Collaboration with Chinese firm seen as boosting PNG as seafood exporter
After the government of Papua New Guinea signed a memorandum of understanding with a Chinese fishing company late last year to build a seafood processing plant on an island in the Torres Strait, it attracted criticism in Australia about regional security risks and depletion of fishery resources.
However, analysts largely dismiss the fears as unwarranted, saying that critics ignore the economic benefits the project will bring to PNG, including jobs for local people.
Leon Perera, chief executive of the research and consulting firm Spire, said the project could create the foundation for a seafood export industry for PNG.
The memorandum of understanding was signed in November by Fujian Zhonghong Fishery Company, based in Fuzhou, Fujian province, PNG’s fisheries minister Lino Tom and the governor of the island nation’s Western Province, Taboi Yoto, to build a “comprehensive multifunctional fishery industrial park” on Daru Island.
The project, costing about $150 million, is part of the Belt and Road Initiative that aims to boost international links and economic development through infrastructure-related investments. The fishery park signaled a major boost to PNG’s ambition to establish itself as a significant exporter of seafood.
As is the case with many poor countries, PNG could not work toward realizing its goal without financial help from outside. Fortunately, China stepped in, aiming to assist a developing country with which it had built friendly relations in recent years.
PNG was the second Pacific country to join the BRI in 2018 to help build the necessary infrastructure needed for a developing economy.
The plant, which will come up in an impoverished region, will serve as a center for processing fish taken from the Torres Strait, between PNG and Australia. The region is known to be abundant in marine resources, including fish, prawns and lobsters.
The Australian Broadcasting Corporation reported recently that a delegation from the Australian Department of Foreign Affairs and the Australian High Commission in PNG traveled to Daru early last month to meet local officials and discuss the Chinese project.
After the meeting, Yoto said that he does not want his people to remain living in poverty.
“As usual, they (Australia) came with no alternative plans to counter and deter any foreign direct investment, especially to alleviate poverty and improve social services,” Yoto wrote in an article titled “We will not sway”.
Australia’s Foreign Affairs Minister, Marise Payne, told the Senate, the upper house of the country’s federal parliament, last month that Australian customs would be patrolling the Torres Strait to ensure that the traditional-only fishing rules in the region, agreed to between PNG and Australia, are enforced.
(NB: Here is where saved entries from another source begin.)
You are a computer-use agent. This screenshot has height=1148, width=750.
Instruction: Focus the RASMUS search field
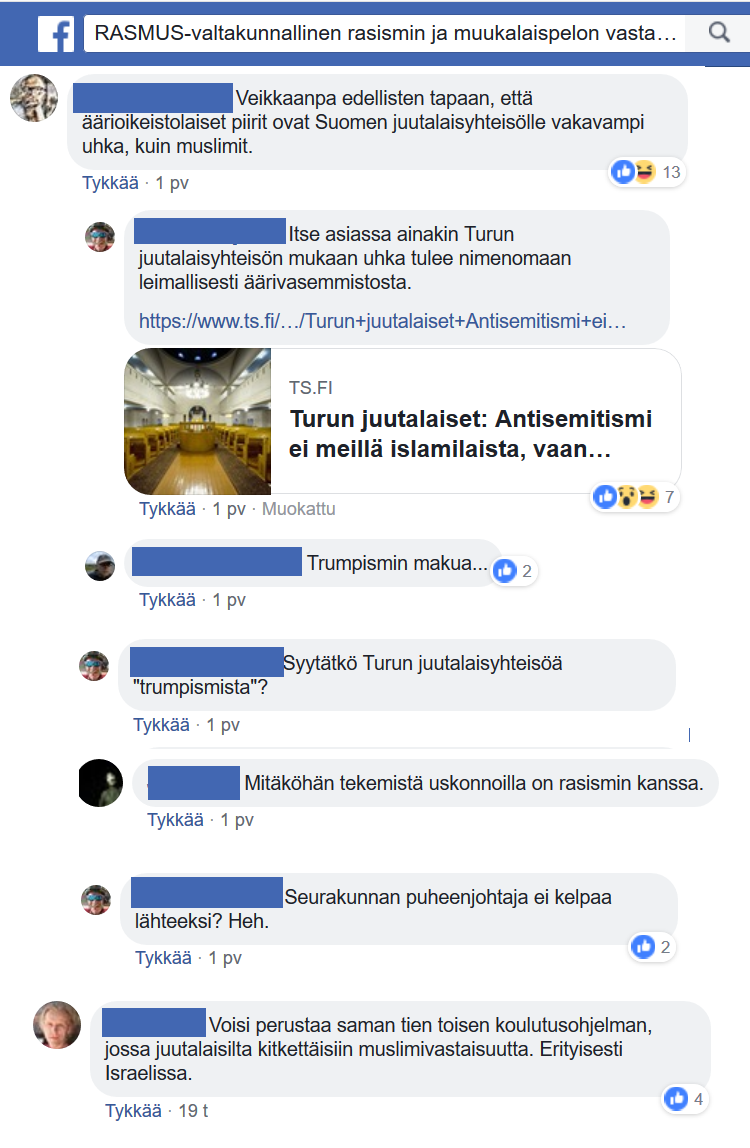click(x=385, y=33)
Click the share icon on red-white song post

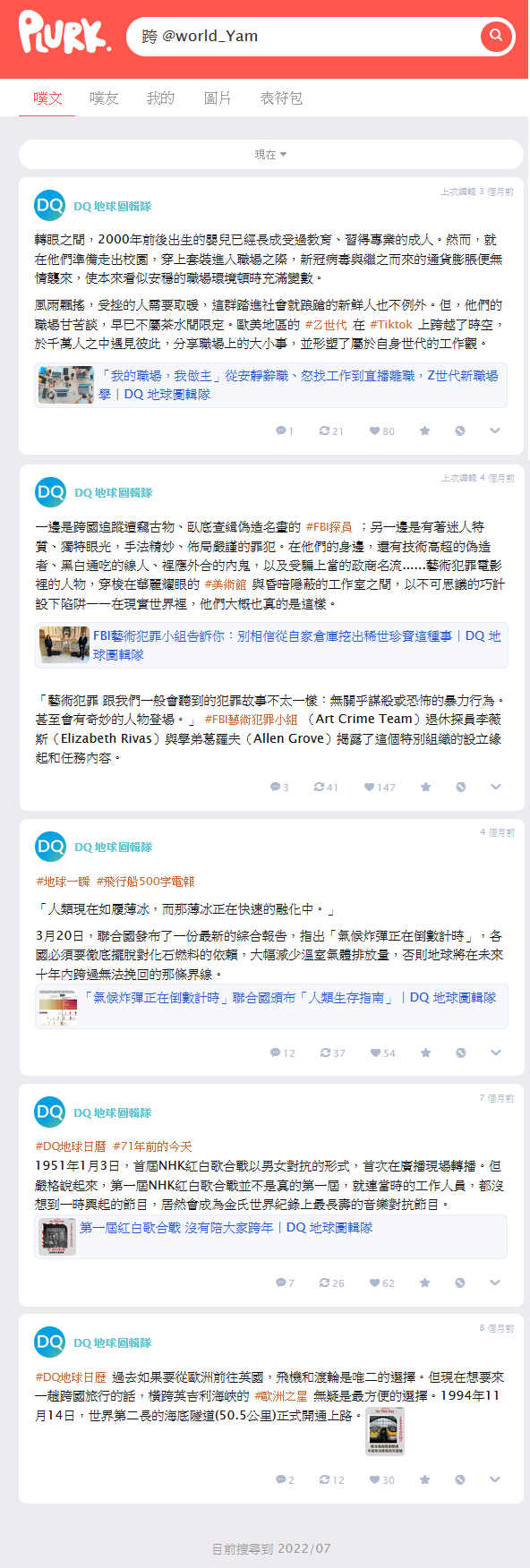click(x=459, y=1283)
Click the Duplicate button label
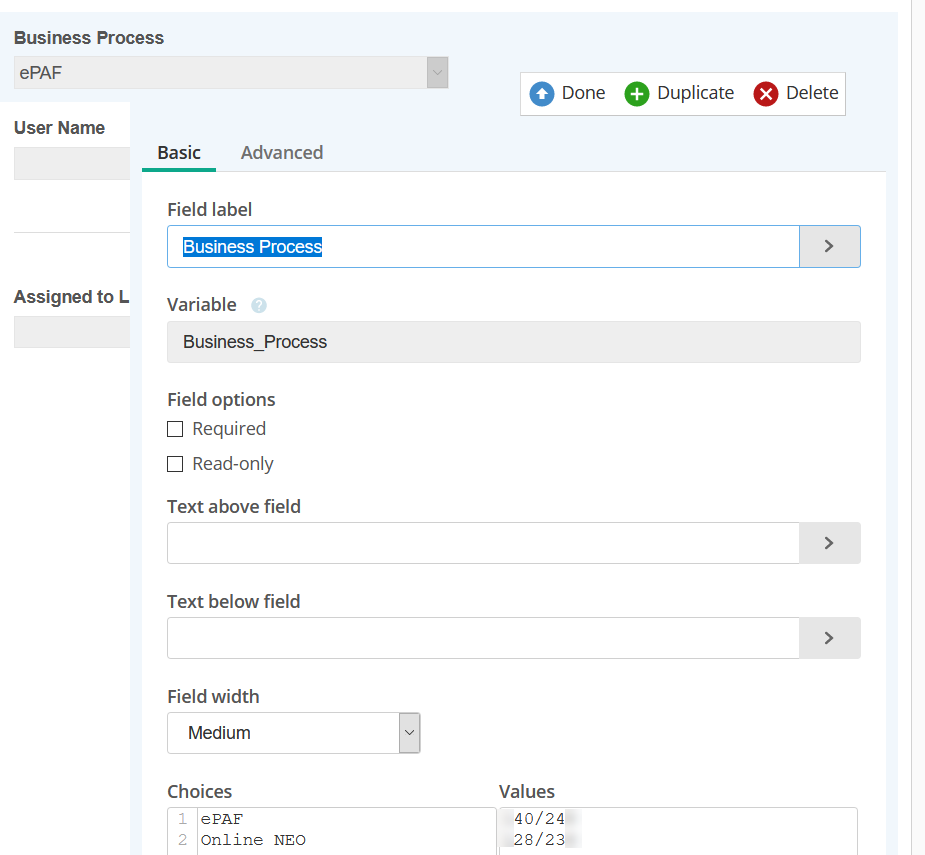This screenshot has width=925, height=855. click(x=695, y=93)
“Commercial-scale fisheries would not be considered a traditional activity under the Torres Strait Treaty and would not be permitted,” she said.
Interests and concerns
Tom, PNG’s fisheries minister, acknowledged the “growing interests and concerns” and said “existing bilateral agreements will be respected”.
But PNG is “within its sovereign rights” to be considering the project, he said, which could “boost economic activity in the area”.
PNG’s fishing industry is underdeveloped and has huge potential to become a major exporter of seafood given the bountiful fish, prawn and lobster stocks.
Perera said: “The challenge is for PNG to create an effective made-in-PNG brand for the seafood industry.”
Things such as hygiene, production best practices, sufficient quality control and a pool of skilled manpower will be vital, he said.
Fujian Zhonghong Fishery Company, established in 2011, has had a long involvement with PNG, mainly in fishing and seafood processing. The company’s investment is expected to enhance PNG’s ability to comprehensively develop and utilize its own fishery resources.